(Stored items)
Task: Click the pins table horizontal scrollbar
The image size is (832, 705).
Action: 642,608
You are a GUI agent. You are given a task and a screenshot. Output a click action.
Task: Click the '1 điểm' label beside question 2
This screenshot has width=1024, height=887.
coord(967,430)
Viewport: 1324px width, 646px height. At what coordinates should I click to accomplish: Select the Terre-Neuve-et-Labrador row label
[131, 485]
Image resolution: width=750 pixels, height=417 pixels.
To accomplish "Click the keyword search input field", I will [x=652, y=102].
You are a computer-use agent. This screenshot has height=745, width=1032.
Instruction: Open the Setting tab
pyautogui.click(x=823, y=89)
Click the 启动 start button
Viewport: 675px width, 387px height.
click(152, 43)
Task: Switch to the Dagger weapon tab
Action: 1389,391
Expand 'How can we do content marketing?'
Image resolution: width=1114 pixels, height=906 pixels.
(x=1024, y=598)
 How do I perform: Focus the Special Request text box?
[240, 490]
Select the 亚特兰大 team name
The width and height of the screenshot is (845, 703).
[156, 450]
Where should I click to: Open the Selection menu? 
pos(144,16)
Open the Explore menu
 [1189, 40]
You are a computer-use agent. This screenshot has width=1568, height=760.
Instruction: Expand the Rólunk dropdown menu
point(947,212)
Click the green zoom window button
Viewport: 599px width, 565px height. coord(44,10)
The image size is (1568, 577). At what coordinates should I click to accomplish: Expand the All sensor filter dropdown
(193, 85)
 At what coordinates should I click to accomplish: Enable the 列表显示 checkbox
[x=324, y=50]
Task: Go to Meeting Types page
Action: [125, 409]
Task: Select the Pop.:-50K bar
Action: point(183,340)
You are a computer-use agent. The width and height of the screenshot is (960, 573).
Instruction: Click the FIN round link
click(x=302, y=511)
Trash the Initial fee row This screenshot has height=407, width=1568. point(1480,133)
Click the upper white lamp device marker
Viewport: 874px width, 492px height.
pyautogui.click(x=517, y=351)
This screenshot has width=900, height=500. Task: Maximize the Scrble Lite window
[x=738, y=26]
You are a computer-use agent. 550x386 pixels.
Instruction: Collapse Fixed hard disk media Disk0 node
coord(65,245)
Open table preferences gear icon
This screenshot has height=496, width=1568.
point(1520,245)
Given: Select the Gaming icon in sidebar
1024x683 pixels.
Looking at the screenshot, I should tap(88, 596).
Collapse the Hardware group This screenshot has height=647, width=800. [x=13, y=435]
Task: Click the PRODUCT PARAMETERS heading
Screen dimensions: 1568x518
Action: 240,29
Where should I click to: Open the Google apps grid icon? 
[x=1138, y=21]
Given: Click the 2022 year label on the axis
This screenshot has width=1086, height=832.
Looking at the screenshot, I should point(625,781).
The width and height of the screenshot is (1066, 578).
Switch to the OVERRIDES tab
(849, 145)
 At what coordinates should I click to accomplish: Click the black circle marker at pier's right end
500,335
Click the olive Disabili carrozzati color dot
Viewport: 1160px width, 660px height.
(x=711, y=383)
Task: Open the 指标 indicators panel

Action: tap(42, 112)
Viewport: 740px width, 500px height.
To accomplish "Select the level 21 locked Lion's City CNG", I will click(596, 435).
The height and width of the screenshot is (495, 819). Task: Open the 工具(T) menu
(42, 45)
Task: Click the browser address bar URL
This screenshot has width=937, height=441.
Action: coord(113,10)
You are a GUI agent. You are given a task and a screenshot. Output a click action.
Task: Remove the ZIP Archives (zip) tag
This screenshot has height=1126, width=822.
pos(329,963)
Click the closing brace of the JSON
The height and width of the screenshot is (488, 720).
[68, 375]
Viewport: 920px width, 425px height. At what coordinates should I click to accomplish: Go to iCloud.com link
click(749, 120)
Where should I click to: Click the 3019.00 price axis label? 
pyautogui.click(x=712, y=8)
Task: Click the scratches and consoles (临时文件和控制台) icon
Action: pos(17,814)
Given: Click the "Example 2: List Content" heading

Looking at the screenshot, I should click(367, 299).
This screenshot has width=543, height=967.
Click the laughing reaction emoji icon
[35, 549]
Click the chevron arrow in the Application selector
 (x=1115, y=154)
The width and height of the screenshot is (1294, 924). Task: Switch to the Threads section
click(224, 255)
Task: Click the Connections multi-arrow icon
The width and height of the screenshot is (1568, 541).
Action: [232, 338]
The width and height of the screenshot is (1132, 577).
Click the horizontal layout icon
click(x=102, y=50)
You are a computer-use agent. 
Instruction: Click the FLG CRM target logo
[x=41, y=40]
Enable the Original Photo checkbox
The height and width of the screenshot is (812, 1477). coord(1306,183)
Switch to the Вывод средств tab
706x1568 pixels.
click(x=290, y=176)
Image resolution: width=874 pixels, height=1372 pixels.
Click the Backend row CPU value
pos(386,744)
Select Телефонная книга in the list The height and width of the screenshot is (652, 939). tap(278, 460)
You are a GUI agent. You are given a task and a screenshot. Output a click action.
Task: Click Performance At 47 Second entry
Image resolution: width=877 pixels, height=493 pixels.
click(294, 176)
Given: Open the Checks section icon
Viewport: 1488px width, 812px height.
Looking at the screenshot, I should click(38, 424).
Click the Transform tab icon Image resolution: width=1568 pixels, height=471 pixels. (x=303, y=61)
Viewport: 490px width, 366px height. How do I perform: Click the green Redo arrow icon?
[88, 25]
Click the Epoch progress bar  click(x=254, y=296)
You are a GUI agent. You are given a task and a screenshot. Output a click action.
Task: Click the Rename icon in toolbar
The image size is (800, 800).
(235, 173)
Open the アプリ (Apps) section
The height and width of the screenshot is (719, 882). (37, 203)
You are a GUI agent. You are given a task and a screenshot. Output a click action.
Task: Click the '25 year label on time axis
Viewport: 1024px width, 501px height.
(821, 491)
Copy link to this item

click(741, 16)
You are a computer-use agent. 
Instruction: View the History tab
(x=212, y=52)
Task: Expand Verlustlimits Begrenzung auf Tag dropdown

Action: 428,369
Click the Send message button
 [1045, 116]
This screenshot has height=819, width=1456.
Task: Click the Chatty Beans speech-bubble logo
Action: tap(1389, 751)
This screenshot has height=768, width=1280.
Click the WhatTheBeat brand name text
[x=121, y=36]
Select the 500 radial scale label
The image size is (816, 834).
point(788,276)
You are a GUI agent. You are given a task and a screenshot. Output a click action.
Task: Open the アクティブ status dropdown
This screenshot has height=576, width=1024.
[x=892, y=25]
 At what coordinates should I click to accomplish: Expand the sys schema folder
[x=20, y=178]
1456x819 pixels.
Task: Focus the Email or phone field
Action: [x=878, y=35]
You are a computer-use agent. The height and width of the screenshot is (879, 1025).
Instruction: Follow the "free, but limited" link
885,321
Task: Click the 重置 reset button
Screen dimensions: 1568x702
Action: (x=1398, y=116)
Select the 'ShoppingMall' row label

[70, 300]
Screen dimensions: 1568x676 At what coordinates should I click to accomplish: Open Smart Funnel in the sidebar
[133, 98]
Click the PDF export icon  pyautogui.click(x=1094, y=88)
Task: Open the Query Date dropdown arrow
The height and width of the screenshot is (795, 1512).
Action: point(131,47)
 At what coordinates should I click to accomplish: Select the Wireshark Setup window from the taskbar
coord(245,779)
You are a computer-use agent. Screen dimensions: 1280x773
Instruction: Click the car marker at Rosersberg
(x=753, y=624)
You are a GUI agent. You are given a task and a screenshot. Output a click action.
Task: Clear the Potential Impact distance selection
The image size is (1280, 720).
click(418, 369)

## [Task requirements]
Start with the line above that contains "Viewport: 1488px width, 812px height." and stop after the line that contains "You are a computer-use agent. The height". Output those lines exactly, and only those.

## [Solution to this problem]
Viewport: 1488px width, 812px height.
Looking at the screenshot, I should click(38, 424).
Click the Transform tab icon Image resolution: width=1568 pixels, height=471 pixels. (x=303, y=61)
Viewport: 490px width, 366px height. How do I perform: Click the green Redo arrow icon?
[88, 25]
Click the Epoch progress bar  click(x=254, y=296)
You are a GUI agent. You are given a task and a screenshot. Output a click action.
Task: Click the Rename icon in toolbar
The image size is (800, 800).
(235, 173)
Open the アプリ (Apps) section
The height and width of the screenshot is (719, 882). (37, 203)
You are a GUI agent. You are given a task and a screenshot. Output a click action.
Task: Click the '25 year label on time axis
Viewport: 1024px width, 501px height.
(821, 491)
Copy link to this item

click(741, 16)
You are a computer-use agent. 
Instruction: View the History tab
(x=212, y=52)
Task: Expand Verlustlimits Begrenzung auf Tag dropdown

Action: 428,369
Click the Send message button
 [1045, 116]
This screenshot has height=819, width=1456.
Task: Click the Chatty Beans speech-bubble logo
Action: tap(1389, 751)
This screenshot has height=768, width=1280.
Click the WhatTheBeat brand name text
[x=121, y=36]
Select the 500 radial scale label
The image size is (816, 834).
point(788,276)
You are a GUI agent. You are given a task and a screenshot. Output a click action.
Task: Open the アクティブ status dropdown
This screenshot has height=576, width=1024.
[x=892, y=25]
 At what coordinates should I click to accomplish: Expand the sys schema folder
[x=20, y=178]
1456x819 pixels.
Task: Focus the Email or phone field
Action: [x=878, y=35]
You are a computer-use agent. The height and width of the screenshot is (879, 1025).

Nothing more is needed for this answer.